[START Material for the task]
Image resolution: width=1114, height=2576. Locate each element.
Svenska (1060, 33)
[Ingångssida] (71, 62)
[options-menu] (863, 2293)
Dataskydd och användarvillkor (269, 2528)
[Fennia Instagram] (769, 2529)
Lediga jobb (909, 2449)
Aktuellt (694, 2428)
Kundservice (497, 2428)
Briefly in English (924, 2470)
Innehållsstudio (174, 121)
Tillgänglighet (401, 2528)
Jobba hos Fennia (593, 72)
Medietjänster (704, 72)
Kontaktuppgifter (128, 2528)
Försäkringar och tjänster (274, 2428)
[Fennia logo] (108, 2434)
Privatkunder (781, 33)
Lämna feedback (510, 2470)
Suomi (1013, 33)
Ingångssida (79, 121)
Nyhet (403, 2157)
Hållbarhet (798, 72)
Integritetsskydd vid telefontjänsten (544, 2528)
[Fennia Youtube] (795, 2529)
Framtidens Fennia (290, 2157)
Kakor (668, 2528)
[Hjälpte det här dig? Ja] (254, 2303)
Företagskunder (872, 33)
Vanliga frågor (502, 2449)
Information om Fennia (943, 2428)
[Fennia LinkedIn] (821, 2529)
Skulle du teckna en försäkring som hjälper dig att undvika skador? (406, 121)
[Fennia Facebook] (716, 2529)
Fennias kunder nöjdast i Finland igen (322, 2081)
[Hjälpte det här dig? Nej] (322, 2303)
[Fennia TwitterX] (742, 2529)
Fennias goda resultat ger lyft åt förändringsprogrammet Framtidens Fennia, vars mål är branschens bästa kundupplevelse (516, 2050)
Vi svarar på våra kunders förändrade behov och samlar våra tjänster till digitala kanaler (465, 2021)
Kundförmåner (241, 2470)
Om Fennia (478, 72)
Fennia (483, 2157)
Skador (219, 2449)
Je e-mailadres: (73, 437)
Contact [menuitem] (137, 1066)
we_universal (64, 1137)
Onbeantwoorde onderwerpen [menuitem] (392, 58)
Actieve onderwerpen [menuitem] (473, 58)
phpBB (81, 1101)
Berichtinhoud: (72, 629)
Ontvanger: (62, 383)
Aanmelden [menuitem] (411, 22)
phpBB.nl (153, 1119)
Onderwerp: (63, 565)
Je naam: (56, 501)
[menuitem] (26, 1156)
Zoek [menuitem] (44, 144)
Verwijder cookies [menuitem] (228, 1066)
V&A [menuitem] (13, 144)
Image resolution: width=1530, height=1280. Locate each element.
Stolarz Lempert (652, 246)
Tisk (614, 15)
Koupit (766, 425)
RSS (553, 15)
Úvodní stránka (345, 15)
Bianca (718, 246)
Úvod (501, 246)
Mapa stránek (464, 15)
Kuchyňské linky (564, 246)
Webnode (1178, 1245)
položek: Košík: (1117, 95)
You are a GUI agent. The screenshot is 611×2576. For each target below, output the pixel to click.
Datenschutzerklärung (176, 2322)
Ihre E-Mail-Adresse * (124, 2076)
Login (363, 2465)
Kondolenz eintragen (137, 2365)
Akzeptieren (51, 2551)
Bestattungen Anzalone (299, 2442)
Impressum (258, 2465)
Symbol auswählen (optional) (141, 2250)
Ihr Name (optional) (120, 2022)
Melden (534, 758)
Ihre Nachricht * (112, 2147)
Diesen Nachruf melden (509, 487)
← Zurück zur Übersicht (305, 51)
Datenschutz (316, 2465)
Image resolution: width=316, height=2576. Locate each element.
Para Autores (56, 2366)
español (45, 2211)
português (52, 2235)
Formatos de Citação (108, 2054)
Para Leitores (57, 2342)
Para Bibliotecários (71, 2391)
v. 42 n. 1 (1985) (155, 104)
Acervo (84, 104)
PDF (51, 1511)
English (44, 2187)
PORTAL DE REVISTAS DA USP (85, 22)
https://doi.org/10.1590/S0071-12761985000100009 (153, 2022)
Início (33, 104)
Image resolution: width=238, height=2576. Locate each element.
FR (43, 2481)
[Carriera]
[END Material for the task]
§ Exercise brief
Copy every row above, character for character, with no changes.

§ Result for this exercise
Image resolution: width=1114, height=2576. Locate each element.
Svenska (1060, 33)
[Ingångssida] (71, 62)
[options-menu] (863, 2293)
Dataskydd och användarvillkor (269, 2528)
[Fennia Instagram] (769, 2529)
Lediga jobb (909, 2449)
Aktuellt (694, 2428)
Kundservice (497, 2428)
Briefly in English (924, 2470)
Innehållsstudio (174, 121)
Tillgänglighet (401, 2528)
Jobba hos Fennia (593, 72)
Medietjänster (704, 72)
Kontaktuppgifter (128, 2528)
Försäkringar och tjänster (274, 2428)
[Fennia logo] (108, 2434)
Privatkunder (781, 33)
Lämna feedback (510, 2470)
Suomi (1013, 33)
Ingångssida (79, 121)
Nyhet (403, 2157)
Hållbarhet (798, 72)
Integritetsskydd vid telefontjänsten (544, 2528)
[Fennia Youtube] (795, 2529)
Framtidens Fennia (290, 2157)
Kakor (668, 2528)
[Hjälpte det här dig? Ja] (254, 2303)
Företagskunder (872, 33)
Vanliga frågor (502, 2449)
Information om Fennia (943, 2428)
[Fennia LinkedIn] (821, 2529)
Skulle du teckna en försäkring som hjälper dig att undvika skador? (406, 121)
[Fennia Facebook] (716, 2529)
Fennias kunder nöjdast i Finland igen (322, 2081)
[Hjälpte det här dig? Nej] (322, 2303)
[Fennia TwitterX] (742, 2529)
Fennias goda resultat ger lyft åt förändringsprogrammet Framtidens Fennia, vars mål är branschens bästa kundupplevelse (516, 2050)
Vi svarar på våra kunders förändrade behov och samlar våra tjänster till digitala kanaler (465, 2021)
Kundförmåner (241, 2470)
Om Fennia (478, 72)
Fennia (483, 2157)
Skador (219, 2449)
Je e-mailadres: (73, 437)
Contact [menuitem] (137, 1066)
we_universal (64, 1137)
Onbeantwoorde onderwerpen [menuitem] (392, 58)
Actieve onderwerpen [menuitem] (473, 58)
phpBB (81, 1101)
Berichtinhoud: (72, 629)
Ontvanger: (62, 383)
Aanmelden [menuitem] (411, 22)
phpBB.nl (153, 1119)
Onderwerp: (63, 565)
Je naam: (56, 501)
[menuitem] (26, 1156)
Zoek [menuitem] (44, 144)
Verwijder cookies [menuitem] (228, 1066)
V&A [menuitem] (13, 144)
Image resolution: width=1530, height=1280. Locate each element.
Stolarz Lempert (652, 246)
Tisk (614, 15)
Koupit (766, 425)
RSS (553, 15)
Úvodní stránka (345, 15)
Bianca (718, 246)
Úvod (501, 246)
Mapa stránek (464, 15)
Kuchyňské linky (564, 246)
Webnode (1178, 1245)
položek: Košík: (1117, 95)
You are a GUI agent. The screenshot is 611×2576. For each target below, output the pixel to click.
Datenschutzerklärung (176, 2322)
Ihre E-Mail-Adresse * (124, 2076)
Login (363, 2465)
Kondolenz eintragen (137, 2365)
Akzeptieren (51, 2551)
Bestattungen Anzalone (299, 2442)
Impressum (258, 2465)
Symbol auswählen (optional) (141, 2250)
Ihr Name (optional) (120, 2022)
Melden (534, 758)
Ihre Nachricht * (112, 2147)
Diesen Nachruf melden (509, 487)
← Zurück zur Übersicht (305, 51)
Datenschutz (316, 2465)
Image resolution: width=316, height=2576. Locate each element.
Para Autores (56, 2366)
español (45, 2211)
português (52, 2235)
Formatos de Citação (108, 2054)
Para Leitores (57, 2342)
Para Bibliotecários (71, 2391)
v. 42 n. 1 (1985) (155, 104)
Acervo (84, 104)
PDF (51, 1511)
English (44, 2187)
PORTAL DE REVISTAS DA USP (85, 22)
https://doi.org/10.1590/S0071-12761985000100009 (153, 2022)
Início (33, 104)
Image resolution: width=238, height=2576. Locate each element.
FR (43, 2481)
[Carriera]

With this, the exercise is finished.